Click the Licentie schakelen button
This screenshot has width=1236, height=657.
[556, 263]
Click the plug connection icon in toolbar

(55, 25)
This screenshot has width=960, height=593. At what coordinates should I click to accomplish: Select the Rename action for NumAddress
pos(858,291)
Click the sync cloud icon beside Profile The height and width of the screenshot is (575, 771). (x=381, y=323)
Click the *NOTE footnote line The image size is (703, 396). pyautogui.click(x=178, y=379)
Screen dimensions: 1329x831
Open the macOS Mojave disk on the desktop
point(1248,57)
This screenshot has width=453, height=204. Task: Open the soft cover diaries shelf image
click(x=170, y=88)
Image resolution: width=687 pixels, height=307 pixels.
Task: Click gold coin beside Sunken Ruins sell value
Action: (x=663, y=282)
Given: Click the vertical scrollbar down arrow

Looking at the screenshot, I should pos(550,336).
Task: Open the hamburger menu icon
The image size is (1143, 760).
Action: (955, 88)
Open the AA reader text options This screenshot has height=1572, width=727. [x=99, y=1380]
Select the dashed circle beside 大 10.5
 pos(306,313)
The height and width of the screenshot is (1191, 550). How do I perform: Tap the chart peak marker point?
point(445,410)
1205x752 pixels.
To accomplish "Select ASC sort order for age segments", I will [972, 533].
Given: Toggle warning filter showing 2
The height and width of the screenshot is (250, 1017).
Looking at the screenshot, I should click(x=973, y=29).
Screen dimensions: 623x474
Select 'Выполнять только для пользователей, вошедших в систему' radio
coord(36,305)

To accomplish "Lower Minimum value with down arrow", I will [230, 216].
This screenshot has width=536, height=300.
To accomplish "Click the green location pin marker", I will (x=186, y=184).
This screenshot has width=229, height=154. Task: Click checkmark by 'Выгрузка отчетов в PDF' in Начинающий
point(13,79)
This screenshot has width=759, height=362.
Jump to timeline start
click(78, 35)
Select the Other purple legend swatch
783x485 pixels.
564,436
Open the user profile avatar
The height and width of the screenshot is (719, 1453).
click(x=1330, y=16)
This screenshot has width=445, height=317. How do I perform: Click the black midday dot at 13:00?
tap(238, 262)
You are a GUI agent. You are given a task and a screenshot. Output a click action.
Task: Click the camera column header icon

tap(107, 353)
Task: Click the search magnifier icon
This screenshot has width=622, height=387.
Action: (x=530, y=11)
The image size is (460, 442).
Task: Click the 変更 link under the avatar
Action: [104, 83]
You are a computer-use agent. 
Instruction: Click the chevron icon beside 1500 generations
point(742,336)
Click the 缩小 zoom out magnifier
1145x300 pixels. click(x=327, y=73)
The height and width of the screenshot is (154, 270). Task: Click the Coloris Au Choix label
──────────
- [PROMPT]:
Reproduce the entries so that each line reads exactly as it did before.

- [WRITTEN ANSWER]:
Click the Licentie schakelen button
This screenshot has width=1236, height=657.
[556, 263]
Click the plug connection icon in toolbar

(55, 25)
This screenshot has width=960, height=593. At what coordinates should I click to accomplish: Select the Rename action for NumAddress
pos(858,291)
Click the sync cloud icon beside Profile The height and width of the screenshot is (575, 771). (x=381, y=323)
Click the *NOTE footnote line The image size is (703, 396). pyautogui.click(x=178, y=379)
Screen dimensions: 1329x831
Open the macOS Mojave disk on the desktop
point(1248,57)
This screenshot has width=453, height=204. Task: Open the soft cover diaries shelf image
click(x=170, y=88)
Image resolution: width=687 pixels, height=307 pixels.
Task: Click gold coin beside Sunken Ruins sell value
Action: (x=663, y=282)
Given: Click the vertical scrollbar down arrow

Looking at the screenshot, I should pos(550,336).
Task: Open the hamburger menu icon
The image size is (1143, 760).
Action: (955, 88)
Open the AA reader text options This screenshot has height=1572, width=727. [x=99, y=1380]
Select the dashed circle beside 大 10.5
 pos(306,313)
The height and width of the screenshot is (1191, 550). How do I perform: Tap the chart peak marker point?
point(445,410)
1205x752 pixels.
To accomplish "Select ASC sort order for age segments", I will [972, 533].
Given: Toggle warning filter showing 2
The height and width of the screenshot is (250, 1017).
Looking at the screenshot, I should click(x=973, y=29).
Screen dimensions: 623x474
Select 'Выполнять только для пользователей, вошедших в систему' radio
coord(36,305)

To accomplish "Lower Minimum value with down arrow", I will [230, 216].
This screenshot has width=536, height=300.
To accomplish "Click the green location pin marker", I will (x=186, y=184).
This screenshot has width=229, height=154. Task: Click checkmark by 'Выгрузка отчетов в PDF' in Начинающий
point(13,79)
This screenshot has width=759, height=362.
Jump to timeline start
click(78, 35)
Select the Other purple legend swatch
783x485 pixels.
564,436
Open the user profile avatar
The height and width of the screenshot is (719, 1453).
click(x=1330, y=16)
This screenshot has width=445, height=317. How do I perform: Click the black midday dot at 13:00?
tap(238, 262)
You are a GUI agent. You are given a task and a screenshot. Output a click action.
Task: Click the camera column header icon

tap(107, 353)
Task: Click the search magnifier icon
This screenshot has width=622, height=387.
Action: (x=530, y=11)
The image size is (460, 442).
Task: Click the 変更 link under the avatar
Action: [104, 83]
You are a computer-use agent. 
Instruction: Click the chevron icon beside 1500 generations
point(742,336)
Click the 缩小 zoom out magnifier
1145x300 pixels. click(x=327, y=73)
The height and width of the screenshot is (154, 270). Task: Click the Coloris Au Choix label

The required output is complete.